How to use underlying representation for a new task with different input/output dimensions? #148

JonathonLuiten · 2022-01-14T22:32:55Z

JonathonLuiten
Jan 14, 2022

This code and project are awesome! Thanks a lot.

In terms of building upon this, I wonder how to access, edit and train the underlying hash+NN representation for a new task.

For example, let's say I have a task with different number of input or output coordinates, e.g. some special video++ like representation which should be directly fitted like the image is done in the demo (e.g. 3 input coordinates (x,y,t) and 5 output coordinates (r,g,b,a,b)).

Do I have access through this code (ideally python bindings, but if not then some c code), to edit the number of input and output coordinates, to provide my own training data which fits with these input/output coordinates, and train your hash+NN representation on a new task?

If this is possible with the code, then pointers on how to do this would be very much appreciated. I'm currently very lost with how to expose this ability in your code base.

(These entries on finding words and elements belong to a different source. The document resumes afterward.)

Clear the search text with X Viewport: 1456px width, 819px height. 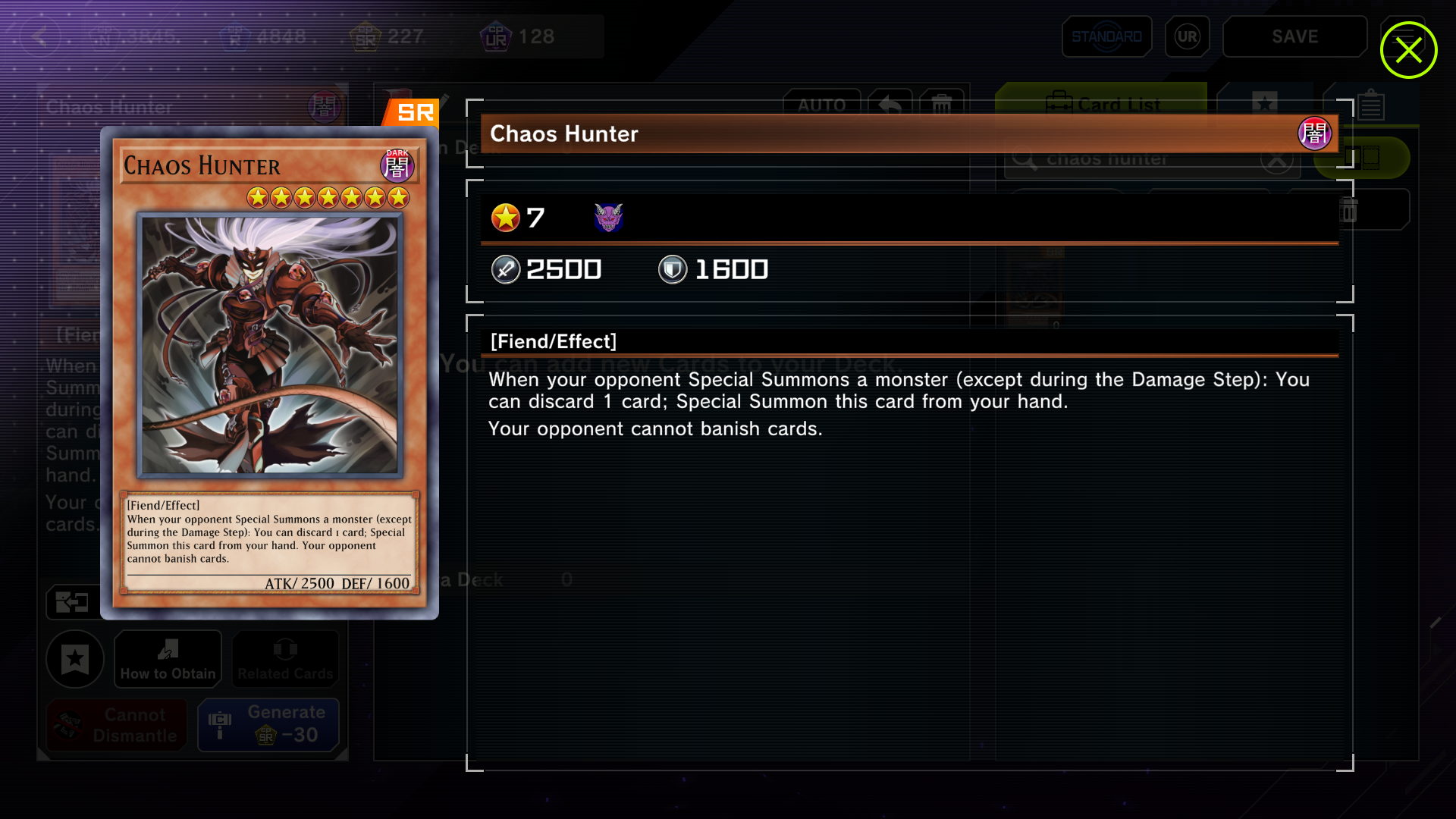click(x=1276, y=159)
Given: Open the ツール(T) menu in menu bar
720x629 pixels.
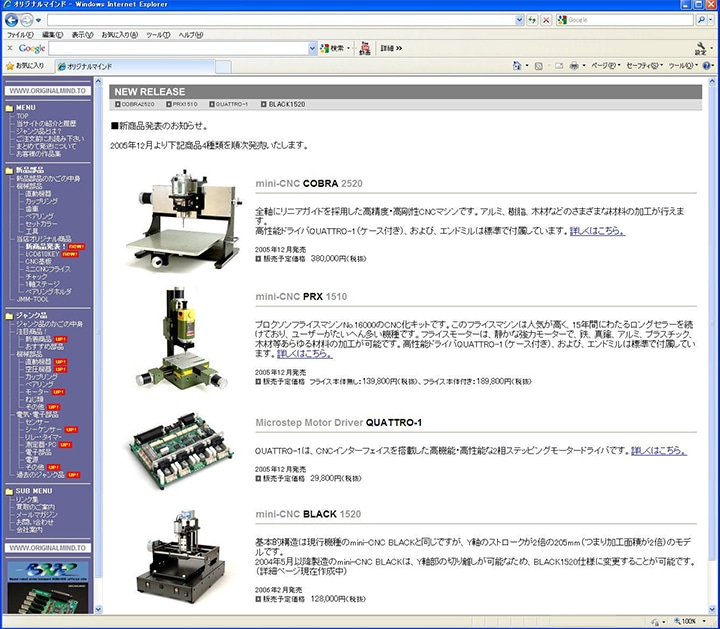Looking at the screenshot, I should [158, 34].
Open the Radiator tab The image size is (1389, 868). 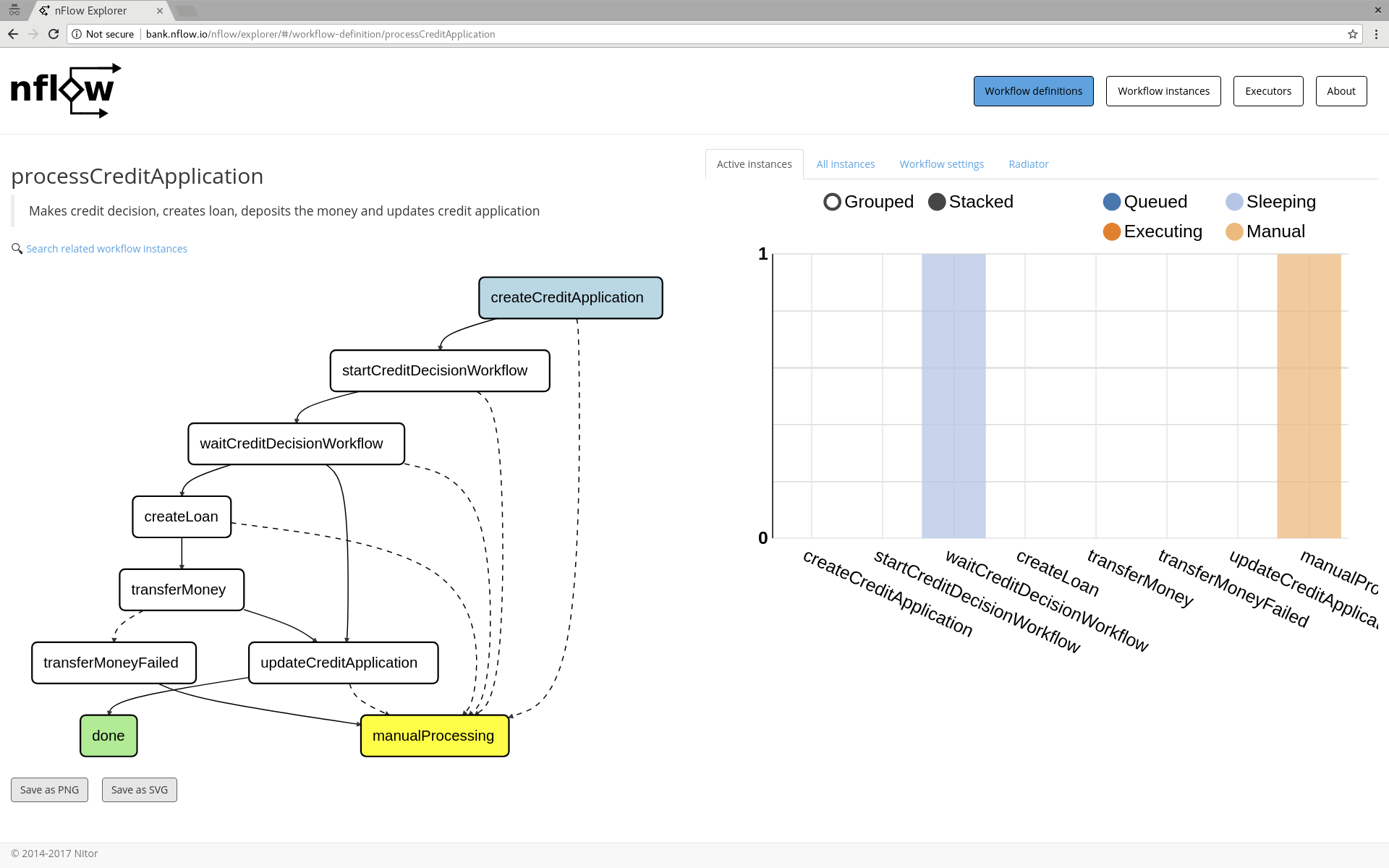(1028, 164)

Making this easier to do (e.g. easy python bindings), I'm sure would be greatly appreciated by the research community, in order to be able to build upon this awesome work as easily as possible.

Cheers,
Jonathon

Answered by Tom94

Feb 14, 2022

I just pushed a first version (call it "beta") for a PyTorch extension of tiny-cuda-nn. See this section of the README for installation/usage instructions and please do report problems you encounter along the way. :)

View full answer

JonathonLuiten · 2022-01-14T23:12:03Z

JonathonLuiten
Jan 14, 2022
Author

30 minutes more of digging: an attempt to answer my own question (my current understanding, please correct if I am wrong):

It seems as though this functionality is NOT built into the current python bindings at all.
The best way to go about doing this is actually to ignore everything in this repo, and instead only use the code from the https://github.com/NVlabs/tiny-cuda-nn/ repo (which has now been updated to include the 'grid' encoding, which is the underlying hash + mlp representation from this paper).
This can be done with c++/CUDA following the 'usage' example in the above mentioned repo.
To do this, any wrapping code would have to be written in C++/CUDA and currently there are no python bindings enabling one to train this using python.

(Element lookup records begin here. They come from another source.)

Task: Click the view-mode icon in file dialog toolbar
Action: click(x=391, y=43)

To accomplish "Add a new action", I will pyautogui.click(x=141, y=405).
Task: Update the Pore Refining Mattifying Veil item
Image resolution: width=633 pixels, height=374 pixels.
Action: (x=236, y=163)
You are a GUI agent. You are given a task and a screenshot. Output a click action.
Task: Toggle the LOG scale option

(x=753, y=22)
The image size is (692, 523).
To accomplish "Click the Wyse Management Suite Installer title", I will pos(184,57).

Please let me know if this is correct?

Also I would LOVE to see either:
a) A python API that let's you do these things with this optimized library in python.
or (less ideal because I think it would be slower)
b) a pytorch or jax or TF2 implementation of this grid+hash+NN representation.

Will leave open until confirming what I have said above is correct.

0 replies

Tom94 · 2022-01-15T07:41:33Z

Tom94
Jan 15, 2022
Maintainer

Please let me know if this is correct?

Correct!

Also I would LOVE to see either:
...

a) colleagues of ours have internally built a functional (but not quite ready) PyTorch wrapper around tiny-cuda-nn (both the encoding and the MLPs), which we hope to release soonish. Based on experience so far, there will be a slowdown compared to the native C++ API, but still significantly faster than Python-native MLPs.

b) I actually made one of those ages ago and found it difficult to get good performance -- to the point where the hash encoding was much slower than the frequency encoding in these frameworks. The dynamic indexing required by the hash table lookups really does not play to the strengths of these tensor-based frameworks. Plus, these frameworks don't (to my knowledge) expose good primitives to write cache-local / shmem-based fused kernel code. Loads of wasted bandwidth going back and forth to GPU RAM.

That said, I am not a PyTorch/TF wizard by any stretch, so maybe somebody else can cook something up. I'd welcome it for sure!

But ultimately, I think the easier way forward is to go with a proper wrapper as we plan.

0 replies

cfoster0 · 2022-01-15T16:44:16Z

cfoster0
Jan 15, 2022

Re (b): what was the issue you were seeing around dynamic indexing? I'd imagine you were probably using gather()/scatter() to index into the grid tensor, which doesn't sound like it'd be too terrible, although the frequency coding should be naturally fast since it is pure compute.

Do you recall around how long it was taking? I'm interested in applications of the hash encoding technique that might not be quite so latency sensitive as instant rendering. :)

0 replies

Tom94 · 2022-01-15T18:02:40Z

Tom94
Jan 15, 2022
Maintainer

Pretty much! My "quick and dirty" implementation used gather() to load from the hash tables.

I'm hesitant to share too many details because it has been so long, the hyperparameters of the hash tables were very different then, and the experiments were anything but systematic.

What I feel comfortable saying:

I drop-in replaced the encoding part of the original NeRF codebase
I observed the expected quality increase and better training at equal iteration count.
Individual iterations became slower (by a factor; not just some percentage).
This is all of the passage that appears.